EXERCISE BRIEF: The entries below should be output exactly as written.

Stored items
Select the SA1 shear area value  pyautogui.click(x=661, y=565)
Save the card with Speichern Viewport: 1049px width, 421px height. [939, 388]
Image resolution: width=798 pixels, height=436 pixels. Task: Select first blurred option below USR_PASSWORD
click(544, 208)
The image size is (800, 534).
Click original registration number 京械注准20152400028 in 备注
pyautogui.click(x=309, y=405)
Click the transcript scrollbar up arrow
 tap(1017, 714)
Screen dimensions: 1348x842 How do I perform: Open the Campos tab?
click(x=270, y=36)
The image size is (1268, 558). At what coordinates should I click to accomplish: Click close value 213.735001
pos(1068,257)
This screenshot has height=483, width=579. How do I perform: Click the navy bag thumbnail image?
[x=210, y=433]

WRITTEN ANSWER:
Select the SA1 shear area value  pyautogui.click(x=661, y=565)
Save the card with Speichern Viewport: 1049px width, 421px height. [939, 388]
Image resolution: width=798 pixels, height=436 pixels. Task: Select first blurred option below USR_PASSWORD
click(544, 208)
The image size is (800, 534).
Click original registration number 京械注准20152400028 in 备注
pyautogui.click(x=309, y=405)
Click the transcript scrollbar up arrow
 tap(1017, 714)
Screen dimensions: 1348x842 How do I perform: Open the Campos tab?
click(x=270, y=36)
The image size is (1268, 558). At what coordinates should I click to accomplish: Click close value 213.735001
pos(1068,257)
This screenshot has height=483, width=579. How do I perform: Click the navy bag thumbnail image?
[x=210, y=433]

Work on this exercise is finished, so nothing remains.